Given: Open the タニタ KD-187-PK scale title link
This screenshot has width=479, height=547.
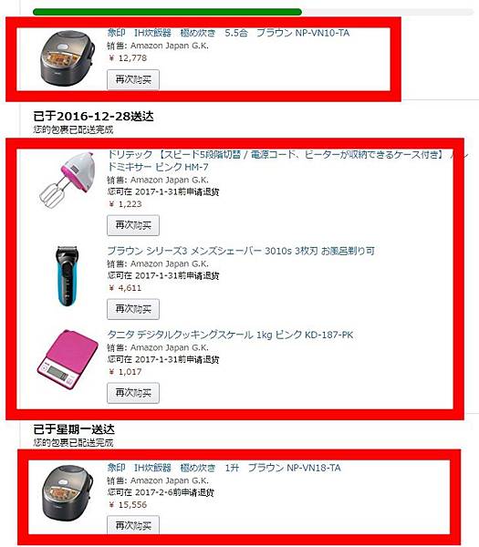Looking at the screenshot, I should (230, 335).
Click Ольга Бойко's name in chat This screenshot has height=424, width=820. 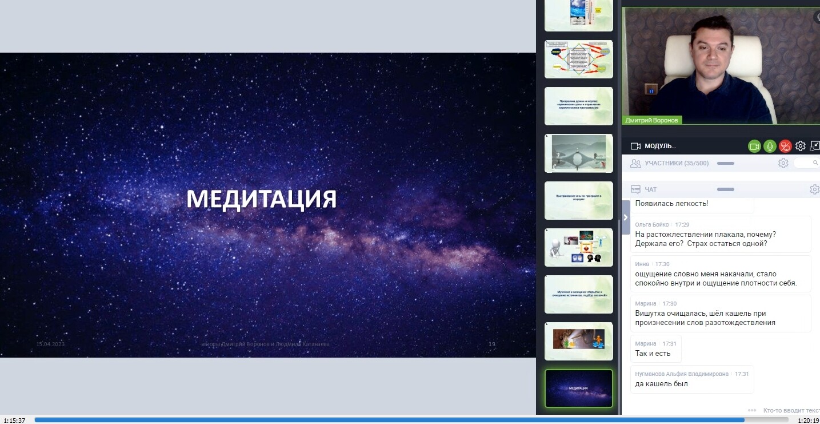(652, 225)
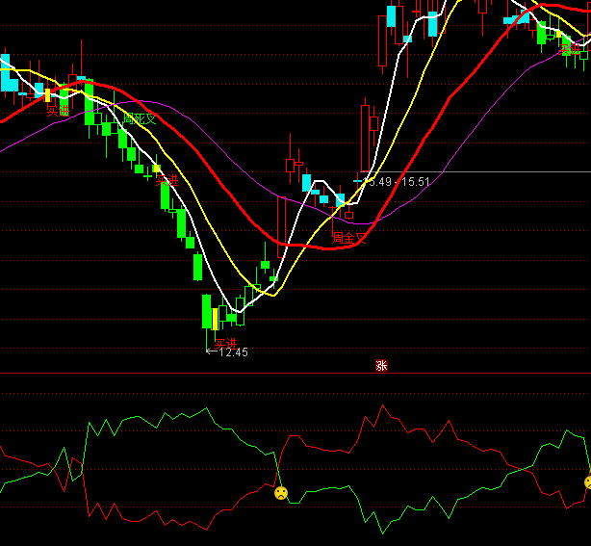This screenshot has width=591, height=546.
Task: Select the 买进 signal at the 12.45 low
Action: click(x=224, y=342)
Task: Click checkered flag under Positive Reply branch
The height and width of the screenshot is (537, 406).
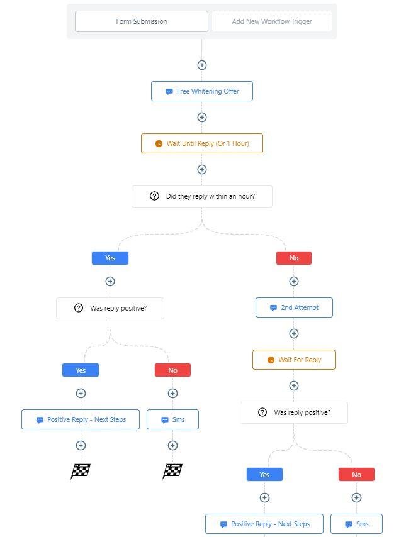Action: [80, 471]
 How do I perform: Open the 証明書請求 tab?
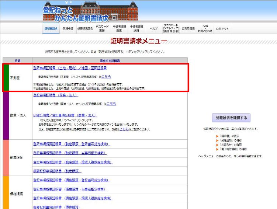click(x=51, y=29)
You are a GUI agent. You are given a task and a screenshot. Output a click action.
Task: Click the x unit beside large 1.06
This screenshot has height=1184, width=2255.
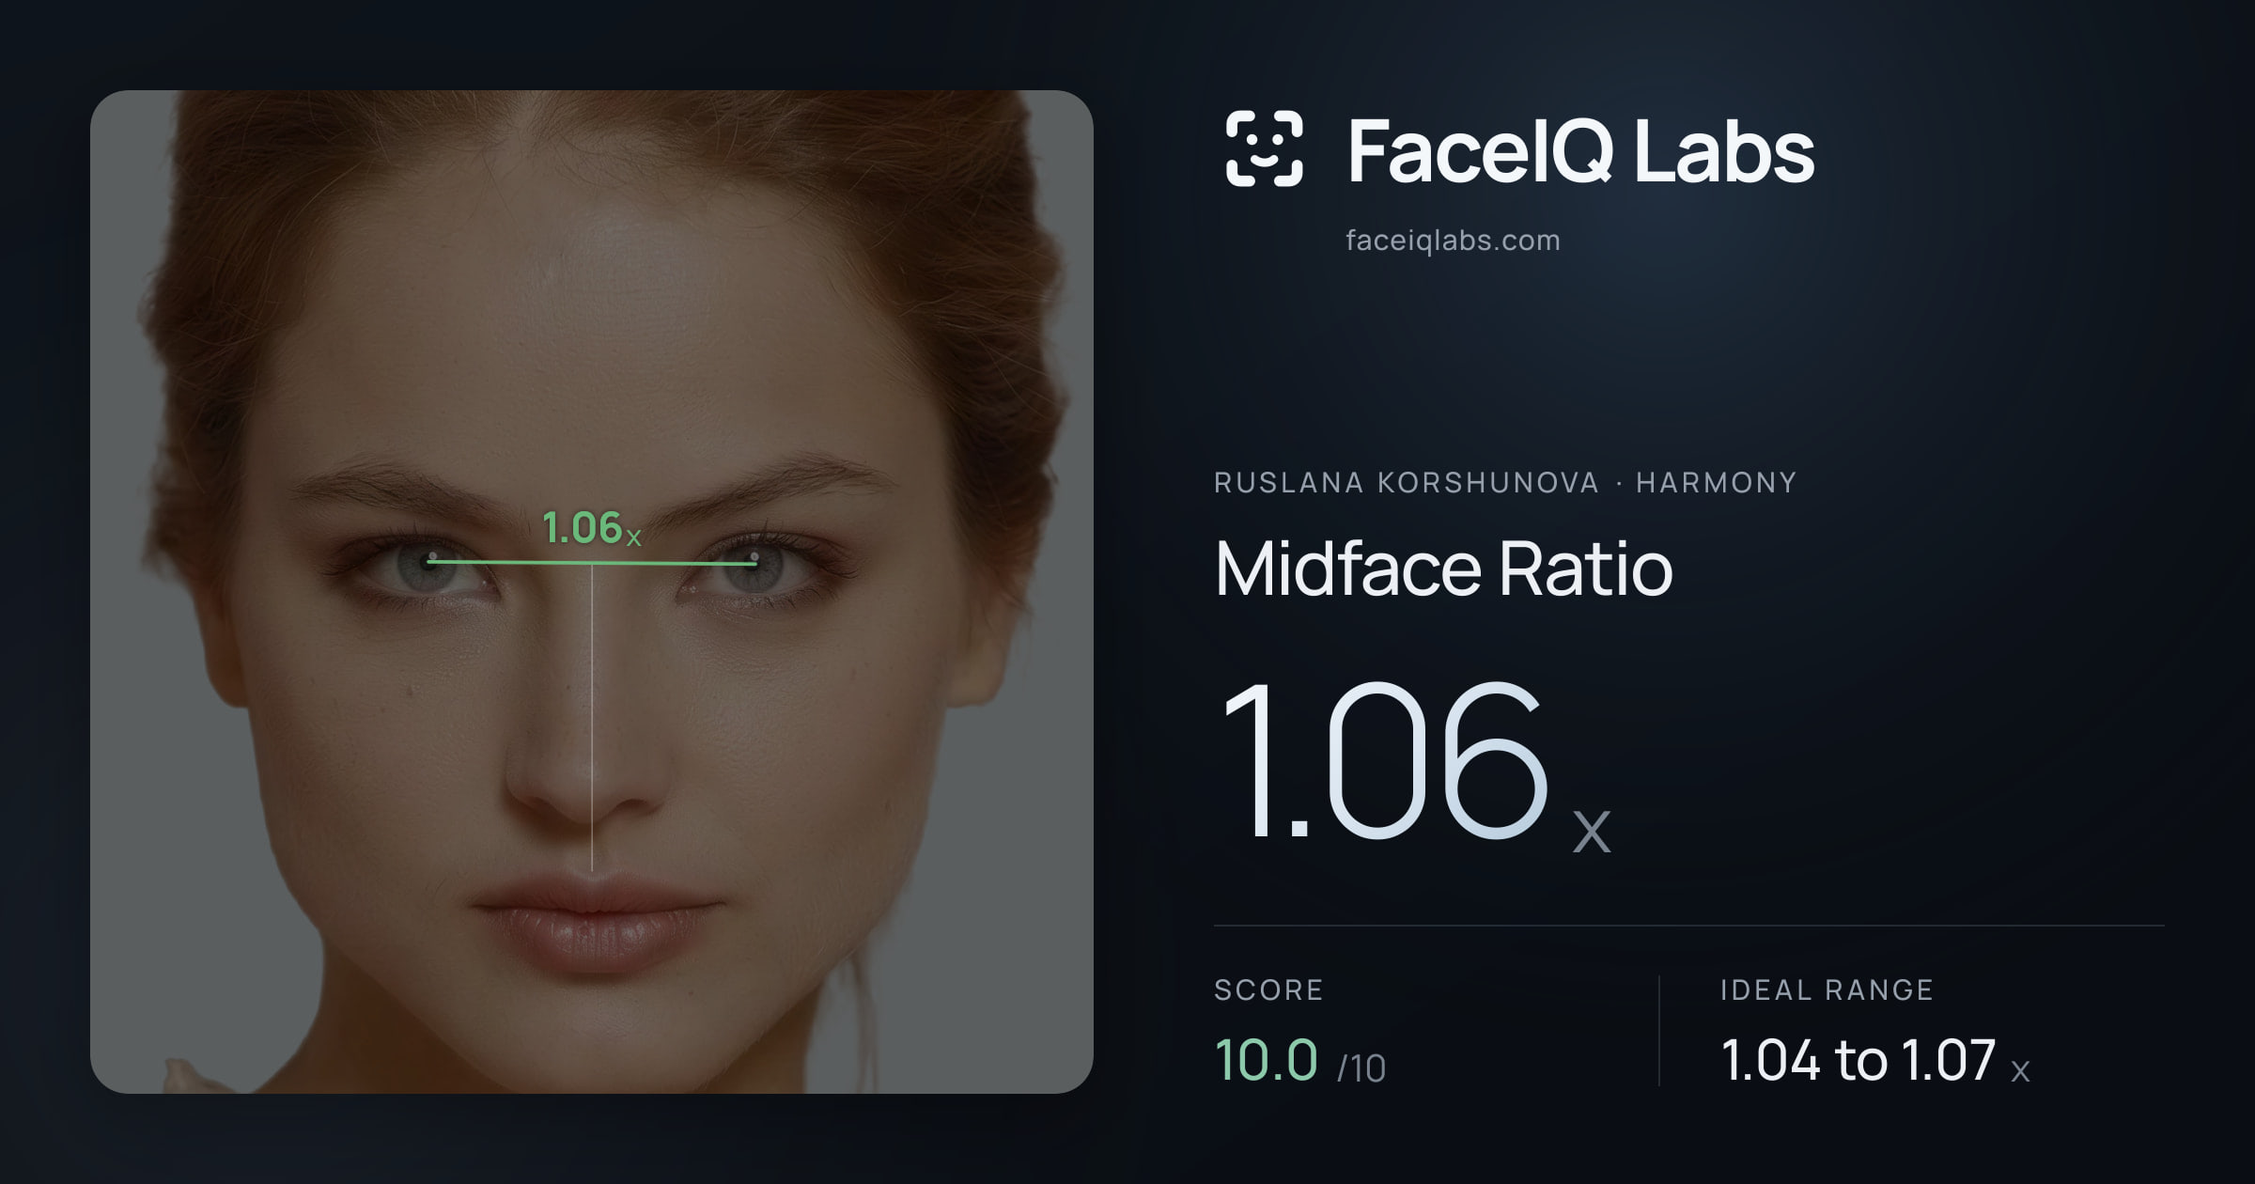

----------

§ **What to do**
Exclude the pictures, and output exactly the lines from the one with "Task: Click checkered" through the last line of the records, both included.

§ **Result for this task**
Task: Click checkered flag under Positive Reply branch
The height and width of the screenshot is (537, 406).
Action: [80, 471]
 How do I perform: Open the 証明書請求 tab?
click(x=51, y=29)
You are a GUI agent. You are given a task and a screenshot. Output a click action.
Task: Click the x unit beside large 1.06
This screenshot has height=1184, width=2255.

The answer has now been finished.